The dollar sank to a seven-week low against a basket of currencies on Wednesday as more signs of slowing growth in the United States and China raised doubts the US Federal Reserve will raise interest rates later this year. A late sell-off on Wall Street spurred a flood of selling in the greenback for its biggest one-day decline in 7-1/2 weeks.
Data on the world's two biggest economies hinted at disinflationary pressure due to flagging domestic demand with US retail sales edging up a tiny 0.1 percent and producer prices falling 1.1 percent. This weakening backdrop may cause Fed policymakers to delay a possible rate increase until they see evidence of improving US demand and a risk of inflation.
"The dollar is weakening because of the expectations that a Fed rate hike is being pushed further and further out," said Michael Arone, chief investment strategist at State Street Global Advisors' US Intermediary Business in Boston. The US economy may not be as weak as some traders fear after the Fed's Beige Book showed it grew at a modest pace in recent weeks, although a strong dollar restrained manufacturing and tourism.
The greenback's strength since June 2014 has been a drag on the US economy and has made the Fed reluctant to hike near zero rates. The dollar index has retreated over 6 percent from its 12-year peak set in March. The dollar index was last down 0.95 percent at 93.863. It hit a seven-week low of 93.845. Against the yen, the dollar hit a 1-1/2 week low, last 0.8 percent lower to 118.75 yen
The euro reached a seven-week high against the greenback. It was last up nearly 1 percent at $1.1487. Earlier China's price data showed annual consumer inflation growth slowed to 1.6 percent in September, below a forecast 1.8 percent rise and 2.0 percent increase in August. "A clouded outlook for China can be used as an argument by the Fed to postpone a rate hike," said Niels Christensen, currency strategist at Nordea in Copenhagen.
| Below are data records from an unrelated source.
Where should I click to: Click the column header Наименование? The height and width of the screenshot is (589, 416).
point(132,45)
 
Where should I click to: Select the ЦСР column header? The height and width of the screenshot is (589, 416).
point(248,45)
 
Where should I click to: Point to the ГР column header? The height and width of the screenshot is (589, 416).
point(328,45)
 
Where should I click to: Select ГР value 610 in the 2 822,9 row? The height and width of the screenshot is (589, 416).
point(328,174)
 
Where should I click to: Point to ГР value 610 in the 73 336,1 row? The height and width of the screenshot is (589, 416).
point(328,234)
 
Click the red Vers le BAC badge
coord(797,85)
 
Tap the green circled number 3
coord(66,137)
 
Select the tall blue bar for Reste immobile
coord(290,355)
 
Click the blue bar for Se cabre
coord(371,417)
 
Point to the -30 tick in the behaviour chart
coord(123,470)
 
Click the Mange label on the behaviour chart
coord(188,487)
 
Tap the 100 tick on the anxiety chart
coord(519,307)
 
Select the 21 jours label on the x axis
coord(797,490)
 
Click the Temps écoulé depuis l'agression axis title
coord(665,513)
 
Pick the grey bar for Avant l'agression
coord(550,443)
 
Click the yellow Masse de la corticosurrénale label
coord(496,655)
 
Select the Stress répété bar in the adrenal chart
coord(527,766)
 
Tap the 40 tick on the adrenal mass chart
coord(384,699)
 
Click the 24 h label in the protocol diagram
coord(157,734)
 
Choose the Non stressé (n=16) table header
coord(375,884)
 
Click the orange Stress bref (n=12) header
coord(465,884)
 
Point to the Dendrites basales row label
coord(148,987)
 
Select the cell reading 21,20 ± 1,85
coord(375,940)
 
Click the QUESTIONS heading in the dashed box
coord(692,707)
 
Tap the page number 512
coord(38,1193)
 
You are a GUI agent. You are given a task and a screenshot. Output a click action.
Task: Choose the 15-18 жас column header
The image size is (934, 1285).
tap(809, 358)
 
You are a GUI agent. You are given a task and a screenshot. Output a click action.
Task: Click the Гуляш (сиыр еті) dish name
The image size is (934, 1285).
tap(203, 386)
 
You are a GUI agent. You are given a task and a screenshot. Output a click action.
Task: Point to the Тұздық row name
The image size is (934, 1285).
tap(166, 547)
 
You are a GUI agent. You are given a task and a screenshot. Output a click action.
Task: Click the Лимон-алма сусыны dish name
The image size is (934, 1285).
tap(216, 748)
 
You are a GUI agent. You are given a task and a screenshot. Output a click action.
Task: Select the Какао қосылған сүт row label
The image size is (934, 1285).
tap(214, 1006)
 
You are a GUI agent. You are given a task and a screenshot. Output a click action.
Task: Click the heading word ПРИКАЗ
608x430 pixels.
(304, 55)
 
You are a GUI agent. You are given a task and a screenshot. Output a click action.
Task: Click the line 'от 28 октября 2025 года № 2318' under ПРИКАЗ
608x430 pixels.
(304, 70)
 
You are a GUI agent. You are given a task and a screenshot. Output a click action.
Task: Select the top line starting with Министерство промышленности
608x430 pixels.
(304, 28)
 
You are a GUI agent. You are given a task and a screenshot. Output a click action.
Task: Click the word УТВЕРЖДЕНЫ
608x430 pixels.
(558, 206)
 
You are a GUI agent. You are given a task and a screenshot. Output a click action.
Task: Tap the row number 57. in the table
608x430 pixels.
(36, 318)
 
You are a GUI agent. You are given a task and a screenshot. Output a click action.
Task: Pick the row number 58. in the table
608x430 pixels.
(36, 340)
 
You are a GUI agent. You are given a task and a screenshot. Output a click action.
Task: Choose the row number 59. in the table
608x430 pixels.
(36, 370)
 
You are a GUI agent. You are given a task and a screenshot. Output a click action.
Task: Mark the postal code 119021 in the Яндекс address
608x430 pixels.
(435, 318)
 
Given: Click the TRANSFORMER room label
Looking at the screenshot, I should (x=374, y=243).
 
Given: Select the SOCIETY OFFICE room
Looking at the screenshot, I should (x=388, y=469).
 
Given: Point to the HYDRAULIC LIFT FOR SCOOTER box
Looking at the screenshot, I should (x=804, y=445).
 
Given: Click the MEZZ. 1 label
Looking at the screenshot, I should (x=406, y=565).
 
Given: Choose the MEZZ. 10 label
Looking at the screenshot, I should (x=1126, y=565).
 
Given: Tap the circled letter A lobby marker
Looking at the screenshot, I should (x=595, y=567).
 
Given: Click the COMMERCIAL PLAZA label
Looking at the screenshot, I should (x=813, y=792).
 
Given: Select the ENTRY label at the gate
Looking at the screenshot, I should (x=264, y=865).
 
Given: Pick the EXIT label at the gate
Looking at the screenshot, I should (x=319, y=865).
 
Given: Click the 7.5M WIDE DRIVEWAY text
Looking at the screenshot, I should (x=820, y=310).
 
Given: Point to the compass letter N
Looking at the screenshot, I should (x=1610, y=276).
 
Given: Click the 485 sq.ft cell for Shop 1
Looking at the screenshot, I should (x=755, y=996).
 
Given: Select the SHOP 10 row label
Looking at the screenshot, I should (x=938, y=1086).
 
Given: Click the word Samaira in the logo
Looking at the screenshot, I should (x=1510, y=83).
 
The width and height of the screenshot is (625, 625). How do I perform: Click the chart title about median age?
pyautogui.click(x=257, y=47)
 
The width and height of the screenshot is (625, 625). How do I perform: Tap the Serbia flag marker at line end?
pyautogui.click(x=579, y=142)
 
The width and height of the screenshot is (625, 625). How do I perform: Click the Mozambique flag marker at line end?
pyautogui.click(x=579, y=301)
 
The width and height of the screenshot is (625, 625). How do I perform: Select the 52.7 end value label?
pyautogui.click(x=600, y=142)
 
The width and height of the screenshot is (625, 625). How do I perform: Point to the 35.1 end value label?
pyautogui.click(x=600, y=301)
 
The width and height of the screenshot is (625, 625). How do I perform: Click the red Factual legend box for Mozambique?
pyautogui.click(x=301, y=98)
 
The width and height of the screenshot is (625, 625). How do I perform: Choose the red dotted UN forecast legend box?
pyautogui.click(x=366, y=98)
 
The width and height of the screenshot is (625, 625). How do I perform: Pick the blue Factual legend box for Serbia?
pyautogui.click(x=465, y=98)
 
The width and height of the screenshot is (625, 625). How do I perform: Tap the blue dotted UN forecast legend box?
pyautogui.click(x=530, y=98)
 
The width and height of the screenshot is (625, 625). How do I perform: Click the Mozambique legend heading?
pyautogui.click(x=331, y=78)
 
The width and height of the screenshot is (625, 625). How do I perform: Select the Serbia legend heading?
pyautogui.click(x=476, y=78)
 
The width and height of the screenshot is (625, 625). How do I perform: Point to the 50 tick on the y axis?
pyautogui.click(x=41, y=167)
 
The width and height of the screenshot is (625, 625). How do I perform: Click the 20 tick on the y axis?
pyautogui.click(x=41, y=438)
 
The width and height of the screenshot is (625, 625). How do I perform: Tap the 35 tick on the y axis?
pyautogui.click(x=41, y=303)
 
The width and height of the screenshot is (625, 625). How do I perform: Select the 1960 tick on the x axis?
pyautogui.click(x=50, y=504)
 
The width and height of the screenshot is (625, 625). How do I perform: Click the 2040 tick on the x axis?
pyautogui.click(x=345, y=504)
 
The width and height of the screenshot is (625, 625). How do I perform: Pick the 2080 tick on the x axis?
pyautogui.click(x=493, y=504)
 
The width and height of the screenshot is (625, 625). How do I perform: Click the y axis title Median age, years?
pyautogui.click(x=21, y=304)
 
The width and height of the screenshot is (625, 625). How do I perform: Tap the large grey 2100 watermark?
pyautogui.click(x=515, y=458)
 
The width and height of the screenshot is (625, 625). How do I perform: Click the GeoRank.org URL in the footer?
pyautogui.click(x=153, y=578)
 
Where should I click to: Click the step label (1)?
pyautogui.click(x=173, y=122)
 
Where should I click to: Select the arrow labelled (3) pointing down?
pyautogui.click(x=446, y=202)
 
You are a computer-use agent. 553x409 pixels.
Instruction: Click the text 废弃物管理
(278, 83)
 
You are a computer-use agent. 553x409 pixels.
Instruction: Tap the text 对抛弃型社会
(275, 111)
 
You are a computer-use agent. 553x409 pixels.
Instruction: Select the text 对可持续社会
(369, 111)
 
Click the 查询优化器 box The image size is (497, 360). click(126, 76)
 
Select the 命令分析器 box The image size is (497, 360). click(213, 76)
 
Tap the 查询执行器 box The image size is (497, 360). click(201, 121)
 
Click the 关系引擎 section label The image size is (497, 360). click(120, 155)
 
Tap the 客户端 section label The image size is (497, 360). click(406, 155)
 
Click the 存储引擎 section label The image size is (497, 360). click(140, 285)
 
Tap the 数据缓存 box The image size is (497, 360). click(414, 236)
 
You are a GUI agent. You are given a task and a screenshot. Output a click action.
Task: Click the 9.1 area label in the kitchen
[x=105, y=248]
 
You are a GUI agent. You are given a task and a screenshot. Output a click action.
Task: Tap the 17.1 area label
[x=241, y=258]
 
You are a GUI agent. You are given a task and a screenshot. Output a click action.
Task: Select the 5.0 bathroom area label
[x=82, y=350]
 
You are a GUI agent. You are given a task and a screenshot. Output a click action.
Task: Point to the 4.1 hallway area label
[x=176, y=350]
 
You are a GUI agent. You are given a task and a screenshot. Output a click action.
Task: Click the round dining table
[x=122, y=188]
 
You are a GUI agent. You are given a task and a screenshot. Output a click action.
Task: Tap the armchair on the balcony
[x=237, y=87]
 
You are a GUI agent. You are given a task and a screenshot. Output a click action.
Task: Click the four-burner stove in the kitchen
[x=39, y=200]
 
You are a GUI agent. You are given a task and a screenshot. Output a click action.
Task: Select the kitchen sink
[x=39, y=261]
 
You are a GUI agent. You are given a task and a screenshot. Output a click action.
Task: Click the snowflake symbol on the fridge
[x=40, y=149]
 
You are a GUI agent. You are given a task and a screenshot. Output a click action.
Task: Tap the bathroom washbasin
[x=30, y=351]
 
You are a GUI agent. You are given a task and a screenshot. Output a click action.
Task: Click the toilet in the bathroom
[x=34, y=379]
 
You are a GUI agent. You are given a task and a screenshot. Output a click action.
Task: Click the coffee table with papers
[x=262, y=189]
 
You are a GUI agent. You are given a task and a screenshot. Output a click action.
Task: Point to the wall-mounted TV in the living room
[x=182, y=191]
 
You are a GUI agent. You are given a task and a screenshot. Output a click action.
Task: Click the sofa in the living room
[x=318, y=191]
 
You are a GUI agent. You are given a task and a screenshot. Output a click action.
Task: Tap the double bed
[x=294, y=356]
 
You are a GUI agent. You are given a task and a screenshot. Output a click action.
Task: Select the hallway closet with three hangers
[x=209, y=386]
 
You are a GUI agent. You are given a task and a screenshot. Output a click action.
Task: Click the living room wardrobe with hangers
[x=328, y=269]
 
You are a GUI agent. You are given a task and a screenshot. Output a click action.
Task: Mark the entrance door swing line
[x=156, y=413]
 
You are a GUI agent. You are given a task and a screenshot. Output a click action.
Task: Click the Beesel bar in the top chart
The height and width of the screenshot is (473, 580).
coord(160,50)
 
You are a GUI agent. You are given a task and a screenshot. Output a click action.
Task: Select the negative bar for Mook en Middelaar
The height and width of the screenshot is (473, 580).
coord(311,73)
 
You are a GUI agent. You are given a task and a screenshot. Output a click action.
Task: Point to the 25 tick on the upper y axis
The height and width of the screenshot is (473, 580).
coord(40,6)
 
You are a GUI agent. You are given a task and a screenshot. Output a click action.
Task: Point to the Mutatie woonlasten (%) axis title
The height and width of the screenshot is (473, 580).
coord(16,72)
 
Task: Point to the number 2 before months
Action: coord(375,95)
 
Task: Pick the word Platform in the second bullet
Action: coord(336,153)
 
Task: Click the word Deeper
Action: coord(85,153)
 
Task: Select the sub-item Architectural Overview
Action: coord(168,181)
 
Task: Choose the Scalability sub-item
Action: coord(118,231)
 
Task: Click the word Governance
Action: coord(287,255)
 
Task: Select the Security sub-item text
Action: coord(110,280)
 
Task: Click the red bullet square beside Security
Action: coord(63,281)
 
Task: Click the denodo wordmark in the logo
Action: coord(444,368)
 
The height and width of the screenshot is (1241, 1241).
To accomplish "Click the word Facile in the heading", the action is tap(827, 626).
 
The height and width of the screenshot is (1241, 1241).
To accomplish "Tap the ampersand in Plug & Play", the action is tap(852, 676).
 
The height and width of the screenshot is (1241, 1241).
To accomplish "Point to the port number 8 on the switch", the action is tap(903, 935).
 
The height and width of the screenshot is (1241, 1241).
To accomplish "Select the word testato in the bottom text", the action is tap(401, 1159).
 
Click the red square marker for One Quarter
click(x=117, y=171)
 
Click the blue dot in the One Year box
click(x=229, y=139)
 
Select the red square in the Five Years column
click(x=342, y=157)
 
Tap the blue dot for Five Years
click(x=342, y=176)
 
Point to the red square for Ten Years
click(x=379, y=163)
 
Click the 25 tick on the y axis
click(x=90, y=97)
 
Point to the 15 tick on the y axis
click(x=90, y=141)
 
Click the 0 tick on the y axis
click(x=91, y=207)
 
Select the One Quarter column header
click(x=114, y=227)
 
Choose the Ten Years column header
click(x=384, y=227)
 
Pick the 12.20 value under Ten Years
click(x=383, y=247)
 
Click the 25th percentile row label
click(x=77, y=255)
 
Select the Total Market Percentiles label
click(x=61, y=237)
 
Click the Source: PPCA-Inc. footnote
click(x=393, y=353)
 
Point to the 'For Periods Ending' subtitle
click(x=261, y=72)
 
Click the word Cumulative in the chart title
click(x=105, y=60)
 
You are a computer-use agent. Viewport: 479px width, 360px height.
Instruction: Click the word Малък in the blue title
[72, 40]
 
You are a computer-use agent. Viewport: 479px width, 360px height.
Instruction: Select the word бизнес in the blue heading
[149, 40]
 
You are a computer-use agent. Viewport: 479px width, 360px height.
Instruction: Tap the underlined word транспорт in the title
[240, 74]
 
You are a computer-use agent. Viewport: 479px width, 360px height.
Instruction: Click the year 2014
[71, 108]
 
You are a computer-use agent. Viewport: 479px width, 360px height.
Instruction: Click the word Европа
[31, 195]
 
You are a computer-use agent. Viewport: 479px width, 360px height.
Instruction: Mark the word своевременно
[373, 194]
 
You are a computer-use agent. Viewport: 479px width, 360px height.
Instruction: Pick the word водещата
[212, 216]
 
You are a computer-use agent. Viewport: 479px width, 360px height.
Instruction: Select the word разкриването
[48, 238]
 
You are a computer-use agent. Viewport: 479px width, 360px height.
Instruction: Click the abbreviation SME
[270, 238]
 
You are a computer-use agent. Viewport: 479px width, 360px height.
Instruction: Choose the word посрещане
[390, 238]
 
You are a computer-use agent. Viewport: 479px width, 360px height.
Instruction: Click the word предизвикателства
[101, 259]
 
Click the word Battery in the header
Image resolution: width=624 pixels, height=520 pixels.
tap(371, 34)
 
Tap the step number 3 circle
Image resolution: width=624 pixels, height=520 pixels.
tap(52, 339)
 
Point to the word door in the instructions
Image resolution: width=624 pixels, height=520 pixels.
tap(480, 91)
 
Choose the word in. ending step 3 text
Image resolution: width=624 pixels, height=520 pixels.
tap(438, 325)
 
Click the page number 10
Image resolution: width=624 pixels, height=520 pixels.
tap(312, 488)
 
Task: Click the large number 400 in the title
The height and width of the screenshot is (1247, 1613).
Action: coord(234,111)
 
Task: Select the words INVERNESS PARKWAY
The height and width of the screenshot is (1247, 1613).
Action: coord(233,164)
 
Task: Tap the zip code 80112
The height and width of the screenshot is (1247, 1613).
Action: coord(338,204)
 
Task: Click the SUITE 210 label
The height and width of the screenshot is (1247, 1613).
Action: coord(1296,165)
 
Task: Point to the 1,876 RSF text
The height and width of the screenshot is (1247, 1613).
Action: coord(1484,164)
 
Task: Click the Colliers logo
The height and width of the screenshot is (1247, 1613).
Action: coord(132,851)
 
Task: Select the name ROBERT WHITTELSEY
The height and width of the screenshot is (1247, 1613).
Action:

US interest rates futures implied traders see about a 1-in-4 chance the Fed would raise rates by year-end, according to CME Group's FedWatch program. The Australian dollar, a proxy for investments in China, rose 0.8 percent to $0.7305, erasing earlier losses during Asian trading on the muted Chinese inflation data. Sterling jumped to its strongest levels against the dollar in three weeks on upbeat employment data. It was up 1.6 percent at $1.5492.